Friday, December 7, 2012

Cardhu 12 Year Old Scotch Whisky Review:

If any distillery comes to mind when I think of my trip to Scotland with my wife it’s Cardhu. Situated in a cluster of five distilleries, right off the River Spey, Cardhu sits high above the glen in which the other four linger. One of the most beautiful and easily accessible locations in Speyside, Cardhu surprisingly receives fewer visitors than the hard to reach Talisker on the outer reaches of the Isle of Skye. Nonetheless, Cardhu is still Diageo’s best selling single malt (with Talisker right behind) where the designation is upheld by the Spanish market. Yet, unlike Talisker, or any of Diageo’s distilleries, the historical significance and the designation of Cardhu as the spiritual home of Johnnie Walker makes it a completely unique experience. Located under one of the twin pagodas, where malting used to take place, is a special room(s) dedicated to everything Johnnie Walker – a place to impress the who’s who of the whisky world. Even though it is closed to the general public, the reputation of the bed and breakfast my wife and I were working at allowed us the privilege of venturing inside.

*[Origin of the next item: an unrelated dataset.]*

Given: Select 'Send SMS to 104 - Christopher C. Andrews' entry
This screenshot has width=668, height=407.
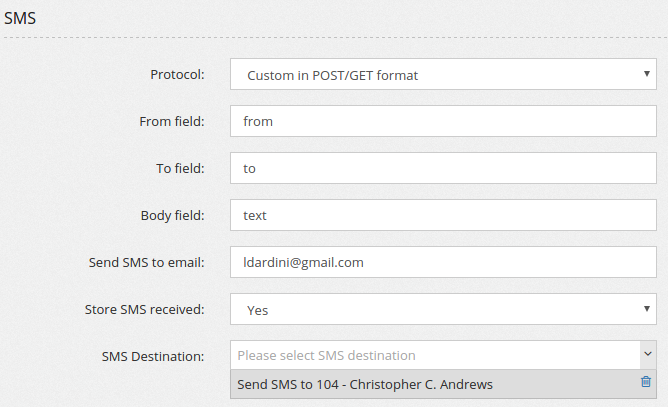Looking at the screenshot, I should pos(365,384).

However, I couldn't say I was dazzled or impressed with a sense of, "I'm being let in on a Johnnie Walker secret," or anything like that. The place did have lovely interior and there was one room which was a sort of library/museum for JW that had a fire place which looked comfy enough to snuggle up to with a nice dram, but we unfortunately didn't get offered any samples – free samples being quite the common occurrence everywhere else (or at least included in most tours). Either way I digress. The time spent at the distillery and the Johnnie Walker House next-door was all worth it and it will be a cherished memory. Not to mention the farm of highland cows feeding near the entrance. Sooo, what about the review:

Cardhu 12 Year Old Scotch Whisky Review:

Price: Around $45.00 for a 750ml bottle.

Packaging/Labeling: A unique bottle to say the least, but I love the large cork stopper.

Alcoholic Content: 40% abv, 80 proof.

Nose:  A balanced nose of sweet and substantial smoked green apple, overripe pear, and lemon zest. Malty grain and damp oak.

Palate: Gentle sweet/dry malt, not an overly sweet palate such as Aberlour. This is syrupy. The peat is pleasant, almost non-existent – Leaves you with a dry lingering peat. As time passed some of that dark fruit and wood begin to come through – so pour it early and let it develop.

Conclusion: Without getting into the discussion of Cardhu's mishaps a few years ago when they began blending their main label, the single malt version has made quite the comeback. This is an everyday dram. It is not overly complex, nor is it boring. You will know what you are getting every time. I would suggest this as something to start the evening with. It won’t blow your taste buds away but it will always be pleasing. Add one single drop of water and it will brighten up the nose and palate beautifully.

 How better to end a blog post with a real highland cow! I cleverly named him Johnnie.